Earlier this month, the Star reprinted an editorial from the Washington Post that proposed a solution to the financial problems of the U.S. Postal Service.
While it apparently supports legislation with some usable and seemingly reasonable suggestions, it is fatally flawed. Why? Because it tries to solve a problem without recognizing its cause. The USPS difficulties result not from its management or failure to adapt to modern advances like email, but from an unreasonable financial burden imposed upon it by certain radical members of Congress. The problem is not the Postal Service, but Congress.
In addition, legislation currently pending, which the Post must be supporting (“Ending Saturday mail can be a start to postal reform,” May 1), are a House bill sponsored by Rep. Darrell Issa, R-Calif., a longtime proponent of privatization of the Postal Service, and a Senate bill proposed by Sens. Tom Coburn, R-Okla., and Tom Carper, D-Del. None of these sponsors is a friend of the Postal Service, and both bills would cripple it competitively and economically.
Some background is helpful in understanding the situation. In 2006, at the urging of the Bush administration, by a voice vote, a Republican-controlled Congress passed the euphemistically and falsely titled “Postal Accountability and Enhancement Act.” This iniquitous legislation made the USPS the only enterprise in America required legally to pre-fund, at a penal rate, employee retirement and health care benefits more than 50 years into the future, thus providing for employees not yet born.
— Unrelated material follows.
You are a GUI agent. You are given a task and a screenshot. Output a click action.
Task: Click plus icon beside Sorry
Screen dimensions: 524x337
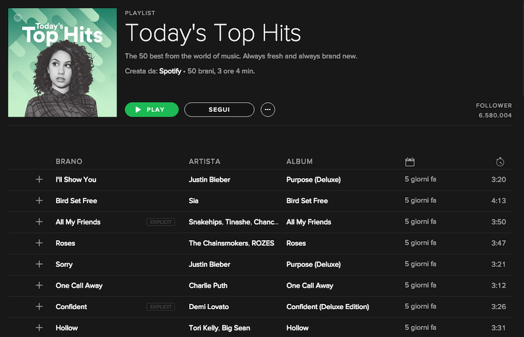[39, 264]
At the time business was going well for the USPS, it had no debt and was making a profit annually. Its retirement and health benefit fund already contained $45 billion. The law placed an extraordinary financial burden on the post office. An immediate result was a new expense of $5.5 billion per year. The USPS $15 billion debt limit was reached almost immediately.
Without this onerous pre-funding mandate, the Postal Service would have made a profit of $623 million last year. Simply eliminating it would produce an estimated $1 billion in profits this year.
To fully understand this situation, it is helpful to look at the history of the USPS. A historic institution, it was the product of the brilliance and imagination of Benjamin Franklin, and it began operating before the United States became an independent country.
Contrary to much of public opinion, it is not a government agency. It operates and is funded independently. It offered the public the opportunity to send a letter from Florida to Alaska for less than 50 cents. It is required by government regulation to provide universal service.
This story is not so complex as to defy full and accurate coverage by the media, but coverage has been so poor that few in this country are aware of its full details.
It is time for the public to demand a complete and effective solution to the financial problems the USPS — to begin we must repeal the falsely titled “Postal Accountability and Enhancement Act.”
Next we must eliminate the ban on flexibility mandated by the same congressional act and allow the Postal Service to provide new consumer services and products, and to move into the 21st century.
To accomplish this requires responsible media and public awareness that it is the Congress, not the Postal Service, that is the cause of the problem.